Che ne è del «fallimento di un intero sistema», denunciato nella requisitoria della procura, che aveva ricordato «ritardi inaccettabili» e responsabilità a vari livelli, non puntando certo il dito solo in basso? A finire condannati sono solo il sindaco di Farindola Ilario Lacchetta, il responsabile di Gran Sasso Resort, Bruno Di Tommaso, due responsabili della viabilità della provincia di Pescara e il tecnico che aveva firmato la relazione tecnica per la richiesta dell'hotel di metter mano a verande e tetti del resort. Per loro, condanne «spuntate» rispetto alle richieste (per la procura aveva chiesto 11 anni e 4 mesi), ma i più vanno assolti, come l'allora prefetto di Pescara, Francesco Provolo, e l'ex presidente della Provincia, Antonio Di Marco, per i quali i pm avevano chiesto rispettivamente 12 e 6 anni.

Spariscono, insomma, le responsabilità «politiche» della tragedia. Sembra che quel 18 gennaio i problemi siano stati solo il mancato sgombero dell'hotel, il mancato intervento dello spazzaneve e va ricordato che il giorno prima, invece, la strada per far salire i turisti in hotel era stata pulita perfettamente o la mancata chiusura della strada provinciale.

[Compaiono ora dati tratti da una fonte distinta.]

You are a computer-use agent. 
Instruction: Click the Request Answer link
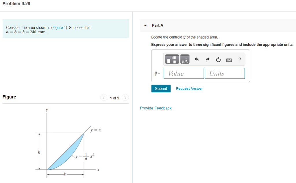click(x=189, y=88)
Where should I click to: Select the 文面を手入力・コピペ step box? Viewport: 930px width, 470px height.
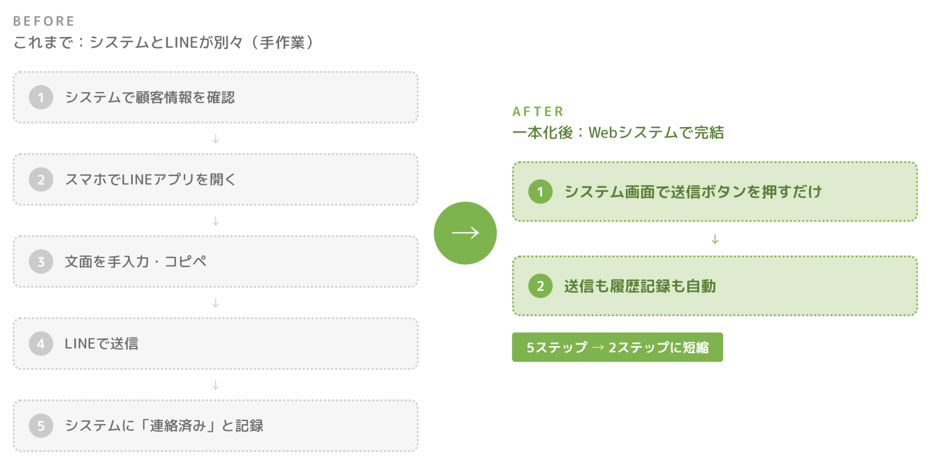[x=216, y=262]
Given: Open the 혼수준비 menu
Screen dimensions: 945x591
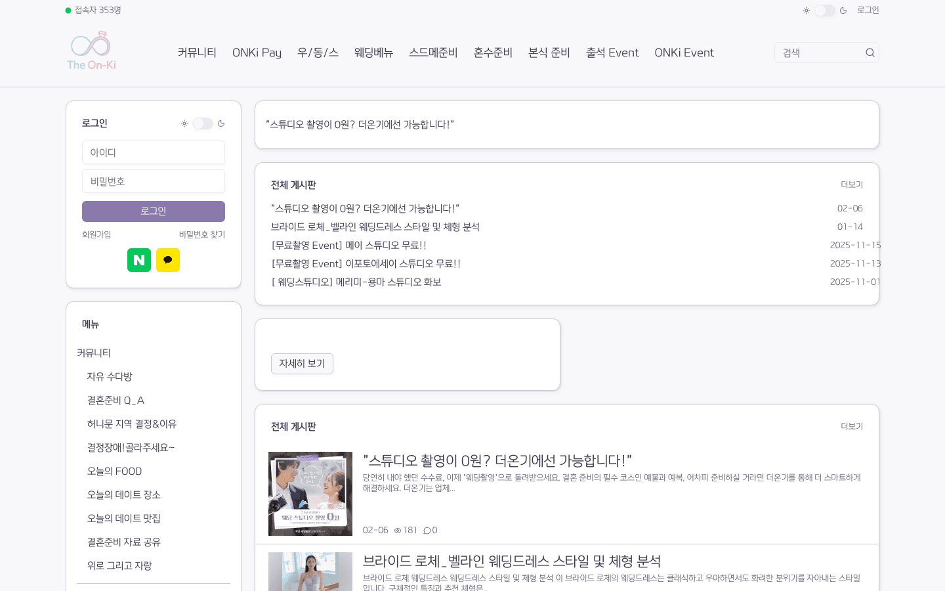Looking at the screenshot, I should (493, 53).
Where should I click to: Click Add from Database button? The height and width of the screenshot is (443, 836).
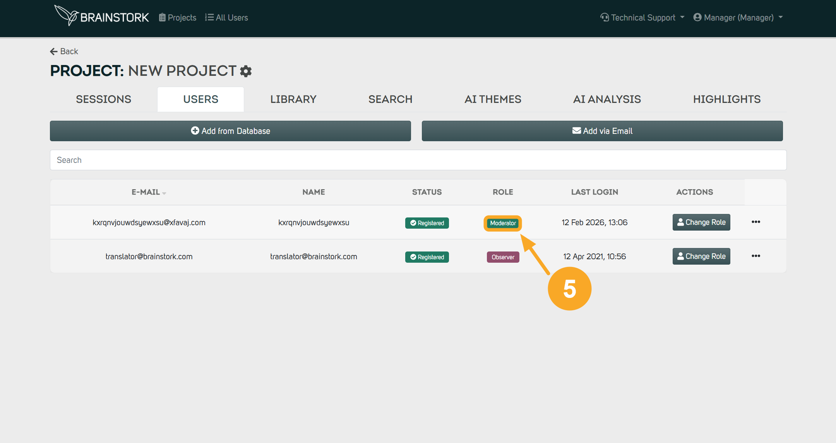tap(230, 131)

Nessuno, finora, risponde degli allarmi ignorati, delle risposte sciatte di chi avrebbe dovuto raccoglierli e girarli ai soccorritori. Tutti ricordano le registrazioni della funzionaria della prefettura che, a chi invocava i soccorsi aveva risposto, seccata, che «i vigili del fuoco hanno fatto le verifiche e non c'è nessun crollo all'Hotel Rigopiano». Chissà chi pagherà o spiegherà ai parenti delle vittime ieri comprensibilmente infuriati dopo la sentenza - il perché dei ritardi nell'arrivo dei soccorsi, o semplicemente il perché si sia consentito di creare un resort in un luogo non nuovo a valanghe e la cui pericolosità dunque, secondo molti e secondo prove documentali, era arcinota.

Quell'hotel è cresciuto a dismisura «attaccandosi» a un piccolo ex rifugio del Cai, trasformandosi nel 2008 in una rinomata Spa che richiamava turisti e soldi che facevano gola al territorio, e si è trasformato in resort solo grazie a una variante al Prg e a una sdemanializzazione che è stata votata, approvata, e che ha superato senza intoppi il suo iter burocratico. Tutti innocenti, o quasi? «Non sempre gli enti aveva spiegato nel corso della requisitoria la pm Anna Benigni hanno a cura l'incolumità o l'interesse collettivo.

Comune o Prefettura, per esempio, avrebbero dovuto fare il loro dovere o impedendo la costruzione dell'hotel o evacuando la struttura».

Ma il gup del tribunale di Pescara ha deciso diversamente. Il perché si saprà con le motivazioni, quando anche il capo della procura, Giuseppe Bellelli, deciderà se ricorrere in appello.